15. Le temps des narcisses.
Mais allez-y donc, Mesdames...
    Enfin un jour reviendra le temps des narcisses. Ce sera dans les Pléiades. Mais attention, à force d'urbanisation, ces beaux champs couverts de ces fleurs aristocratiques que sont ces amaryllidaceae ou lilliaceae, finiront tous par disparaître. Et alors adieu à la belle neige de mai si chantée par les poètes. 
    Ils allaient là-bas, là-haut et ils en cueillaient des bouquets monstrueux, comme si l'espèce devait durer toujours, qu'elle ne serait jamais en danger. D'ailleurs ils n'y pensaient pas. N'y a-t-il pas dans le fond que le présent qui compte, le passé n'étant plus rien, le futur un temps improbable où même, qui le sait, les choses, les bonheurs en conséquence, ce seront multipliées par cent ou par mille ?  
    A la Vallée de Joux, on pourrait dire feu les narcisses. Ceux-là en effet, suite peut-être à l'épendage d'engrais inadaptés, ou par des ceuillettes trop intensives alors qu'ils n'étaient pas assez nombreux pour supporter de tels prélèvements, ils ont peu à peu tous disparu. Et pourtant, qu'ils étaient beaux, les narcisses du poète, combien il éfait heureux d'en rapporter quelque tiges à la maison.
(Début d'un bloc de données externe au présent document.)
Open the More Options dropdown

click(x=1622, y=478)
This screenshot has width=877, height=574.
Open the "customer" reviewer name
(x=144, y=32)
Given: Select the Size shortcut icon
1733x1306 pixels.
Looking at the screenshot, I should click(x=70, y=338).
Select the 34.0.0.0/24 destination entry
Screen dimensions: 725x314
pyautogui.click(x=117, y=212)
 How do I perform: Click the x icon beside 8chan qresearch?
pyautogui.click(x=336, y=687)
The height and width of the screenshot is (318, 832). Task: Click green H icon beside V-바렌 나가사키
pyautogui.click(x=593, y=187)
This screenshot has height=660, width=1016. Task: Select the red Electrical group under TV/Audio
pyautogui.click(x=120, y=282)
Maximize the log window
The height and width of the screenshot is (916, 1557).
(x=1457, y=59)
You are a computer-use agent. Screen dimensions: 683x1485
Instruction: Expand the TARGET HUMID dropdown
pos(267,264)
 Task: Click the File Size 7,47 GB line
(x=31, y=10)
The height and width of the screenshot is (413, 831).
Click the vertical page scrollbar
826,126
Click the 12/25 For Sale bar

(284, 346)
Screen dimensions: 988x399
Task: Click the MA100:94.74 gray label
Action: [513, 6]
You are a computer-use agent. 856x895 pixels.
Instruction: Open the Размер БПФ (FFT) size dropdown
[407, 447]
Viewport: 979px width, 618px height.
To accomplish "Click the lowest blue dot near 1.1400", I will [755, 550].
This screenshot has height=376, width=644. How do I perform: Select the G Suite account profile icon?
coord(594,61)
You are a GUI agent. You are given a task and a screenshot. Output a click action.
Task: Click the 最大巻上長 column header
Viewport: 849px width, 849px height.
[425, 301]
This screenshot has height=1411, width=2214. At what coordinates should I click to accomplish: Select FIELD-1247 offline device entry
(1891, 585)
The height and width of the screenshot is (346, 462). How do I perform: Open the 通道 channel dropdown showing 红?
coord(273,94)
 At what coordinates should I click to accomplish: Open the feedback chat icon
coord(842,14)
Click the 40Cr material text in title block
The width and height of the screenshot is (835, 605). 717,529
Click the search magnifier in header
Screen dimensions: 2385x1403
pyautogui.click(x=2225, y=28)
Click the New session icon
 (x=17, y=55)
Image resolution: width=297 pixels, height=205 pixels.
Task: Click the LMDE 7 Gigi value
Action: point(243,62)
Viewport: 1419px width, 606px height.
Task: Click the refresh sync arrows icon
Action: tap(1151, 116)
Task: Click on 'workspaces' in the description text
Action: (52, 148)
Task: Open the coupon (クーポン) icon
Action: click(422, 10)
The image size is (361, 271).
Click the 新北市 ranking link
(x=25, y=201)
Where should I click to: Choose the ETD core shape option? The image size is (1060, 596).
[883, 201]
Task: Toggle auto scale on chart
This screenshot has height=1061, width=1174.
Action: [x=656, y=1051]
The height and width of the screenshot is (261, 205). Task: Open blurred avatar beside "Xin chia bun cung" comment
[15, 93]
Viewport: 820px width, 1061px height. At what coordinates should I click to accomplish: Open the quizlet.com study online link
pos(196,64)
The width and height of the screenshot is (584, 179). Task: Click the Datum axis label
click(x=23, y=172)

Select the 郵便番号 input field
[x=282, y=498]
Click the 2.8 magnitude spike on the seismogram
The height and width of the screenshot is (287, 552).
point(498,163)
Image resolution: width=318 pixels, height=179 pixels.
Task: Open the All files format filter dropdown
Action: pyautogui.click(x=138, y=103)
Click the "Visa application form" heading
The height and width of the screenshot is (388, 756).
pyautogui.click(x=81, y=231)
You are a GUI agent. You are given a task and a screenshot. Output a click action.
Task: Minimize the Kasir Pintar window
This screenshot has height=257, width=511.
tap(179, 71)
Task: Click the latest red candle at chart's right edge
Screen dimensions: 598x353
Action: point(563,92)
Où ils sentaient si bon. Pas r pour longtemps. Fleurs magnifiques, certes, mais vite fanées, vite disparues pour laisser le pot vide.  
    Il conviendra de retrouver quelque texte combier prouvant que cette cueillette n'était pas un leurre, au contraire, une joie printanière que l'on pensait pouvoir faire durer. Hélas, c'est certain, ils sont devenus  rares, ils sont même à protéger. Et si vous connaissez un coin où par miracle ils seraient encore nombreux, ne le dévolez surtout à personne. Il pourrait lui en cuire!